山崎元一『古代インドの文明と社会』中公文庫 pp.170-171

 ナンダ朝は二世代三十年ほどの短命な王朝であったが、この王朝が果たした旧秩序の破壊者としての役割は重要である。中国史との比較でいえば、ナンダ朝は秦、それに続くマウリヤ朝は漢に相当する。秦は旧秩序を破壊して中央集権支配のために改革を性急に断行し、自身は短命であったが漢帝国の繁栄への道を開いた。これと同じくナンダ朝は、次のマウリヤ朝による帝国建設のための露払いの役目を果たしたのである。
 前320年ころマガダ国の辺境で兵を挙げたチャンドラグプタは、都のパータリプトラに攻め込んでナンダ朝を倒し、マウリヤ朝を創始した。かれはその後ただちに西方に進軍して、アレクサンドロスの死後の混乱状態にあったインダス川流域を併合し、さらにデカン方面へも征服軍を送った。
 ギリシア側の文献によると、チャンドラグプタの軍隊はナンダ朝の軍隊の約三倍、歩兵だけでも六〇万、騎兵は三万、象は九〇〇〇、戦車は数千であったという。ここにインド史上はじめて、ガンジス・インダス両大河の流域とデカンの一部を合わせた「帝国」が成立した。
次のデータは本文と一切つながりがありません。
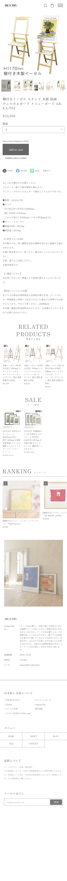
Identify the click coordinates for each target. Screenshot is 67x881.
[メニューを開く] (60, 5)
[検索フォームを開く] (45, 5)
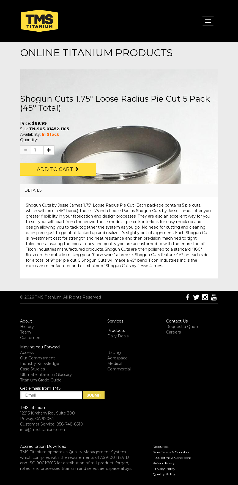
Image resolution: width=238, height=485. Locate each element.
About (26, 321)
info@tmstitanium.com (42, 429)
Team (25, 332)
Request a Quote (182, 326)
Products (116, 330)
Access (27, 352)
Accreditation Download (43, 446)
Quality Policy (164, 474)
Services (115, 321)
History (27, 326)
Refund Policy (164, 463)
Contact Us (177, 321)
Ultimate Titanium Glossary (46, 374)
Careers (173, 332)
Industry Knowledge (39, 363)
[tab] (119, 190)
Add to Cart (58, 169)
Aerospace (117, 358)
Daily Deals (117, 336)
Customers (30, 337)
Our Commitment (37, 358)
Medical (114, 363)
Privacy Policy (164, 469)
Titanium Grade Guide (41, 380)
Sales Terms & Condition (171, 452)
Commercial (119, 369)
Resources (160, 447)
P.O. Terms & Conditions (172, 458)
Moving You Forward (40, 347)
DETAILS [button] (33, 190)
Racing (114, 352)
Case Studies (32, 369)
 チャンドラグプタはさらに、前305年ころアレクサンドロスの東方領の奪回を目指して侵入してきたセレウコス・ニカトールの軍を迎え撃ち、その進軍を阻んだ。そして、講和条約を結んで、五〇〇頭の象と交換に現在のアフガニスタン東部の地を獲得した。四年後にこの象の大部隊は、西アジアの覇権をかけたイプソスの戦いにおいて、セレウコスの勝利に貢献することになる。